Netflix CEO Reed Hastings speaks at the Consumer Electronics Show earlier this month. (GeekWire photo)
Netflix CEO Reed Hastings speaks at the Consumer Electronics Show earlier this month. (GeekWire photo)

Netflix beat its own projections for subscriber growth in the fourth quarter as the streaming giant saw its stock rise more than 5 percent in after-hours trading today following a strong earnings report.

Netflix
Netflix

The company added 1.56 million U.S. subscribers and 4.04 million international subscribers last quarter after projecting 1.65 million new U.S. customers and 3.5 million new international customers. The 5.59 million total new streaming subscribers worldwide last quarter beat the company’s projection of 5.15 million.

Netflix also beat analyst expectations after posting earnings per share of 10 cents — Wall Street predicted profit of 2 cents per share — however, it did just miss expectations with $1.67 billion in revenue (predictions came in at $1.83 billion).

Netflix, which now has 75 million members worldwide, expects to add 6.1 million subscribers in Q1 of 2016. In a letter to investors, the company also noted that it plans to produce 600 hours of original content — up from 450 hours in 2015.
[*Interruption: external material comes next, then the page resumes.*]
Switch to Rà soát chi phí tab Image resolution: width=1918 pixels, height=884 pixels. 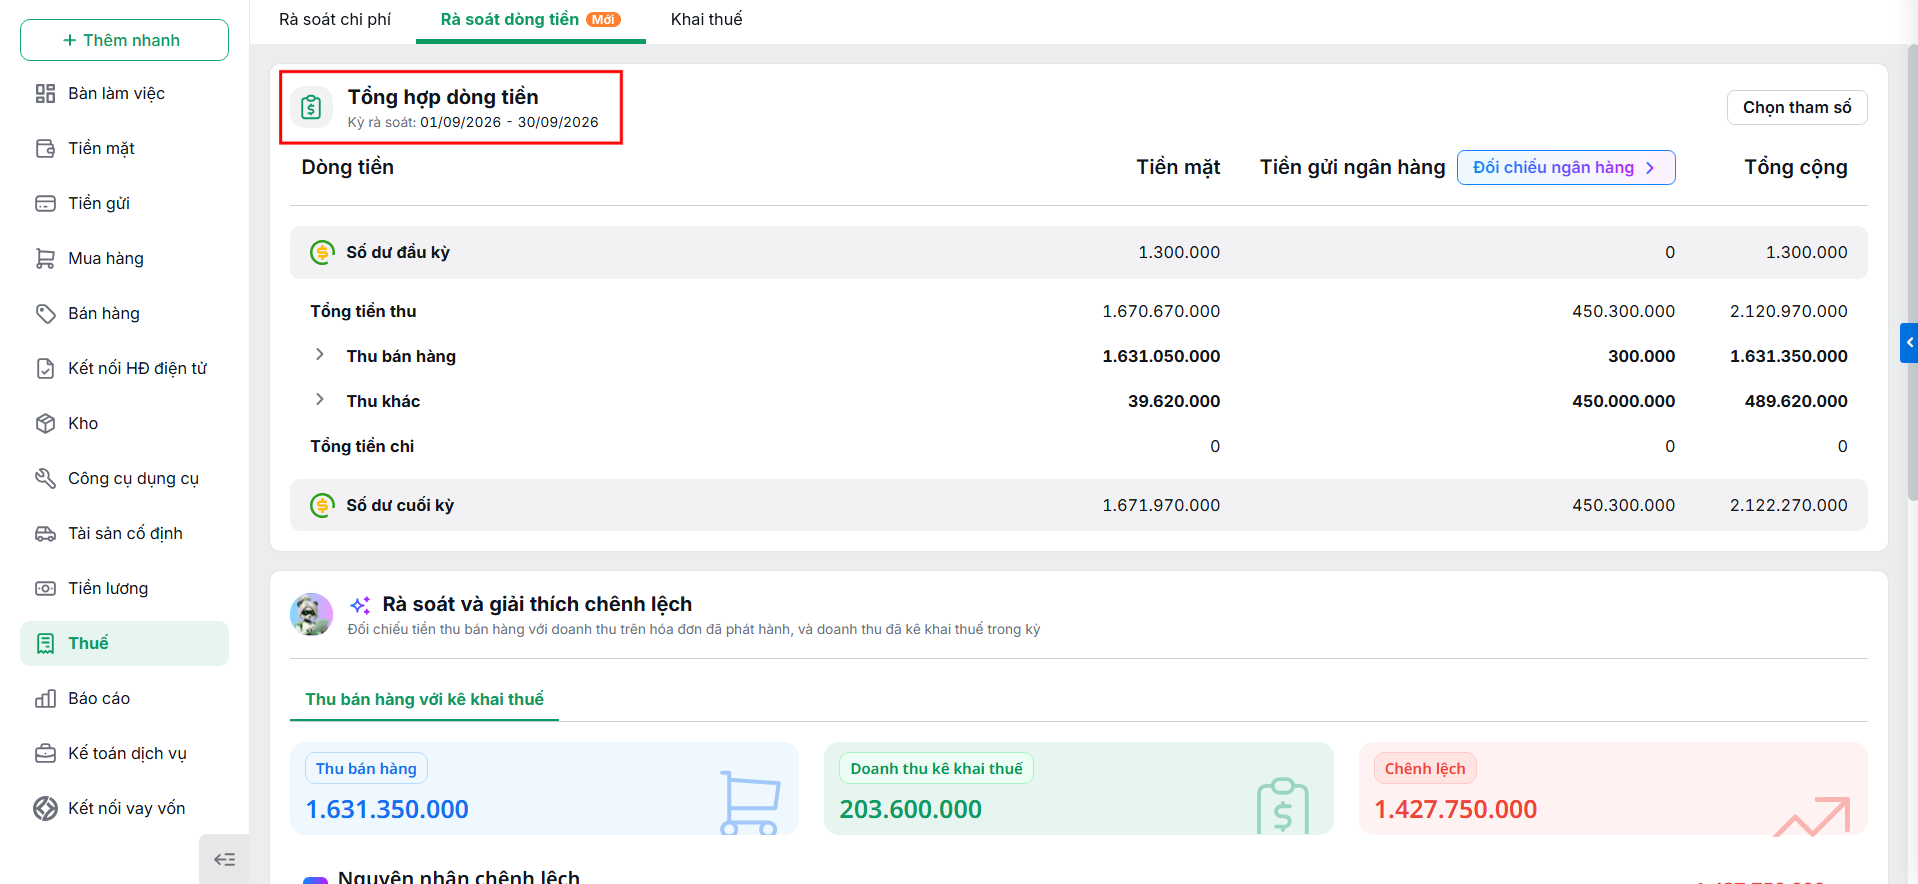335,19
Last year, Netflix customers streamed 42.5 billion hours of content compared to 29 billion hours in 2014.

“The growth of Netflix has created some anxiety among TV networks and calls to be fearful,” the company wrote in the investor letter today. “Or, at the other extreme, an NBC executive recently said Internet TV is overblown and that linear TV is ‘TV like God intended.’ Our investors are not as sure of God’s intentions for TV, and instead think that Internet TV is a fundamentally better entertainment experience that will gain share for many years. The challenge for traditional media companies, most of whom see the future pretty clearly, is to use the revenue from Netflix and other SVOD services to fund both great content and their own evolution into Internet TV networks. Seeso, BBC iPlayer, Hulu, CanalPlay, HBO Now, and CBS All Access are the beginnings of these efforts.”

At the big Consumer Electronics Show in Las Vegas last month, Netflix CEO Reed Hastings announced that the streaming service will be available in 130 countries — still not in China, though — adding to the 60 countries where Netflix already operated. The move comes as Netflix faces new competition from Amazon Prime Video and other streaming video services, though Amazon’s global footprint is far smaller.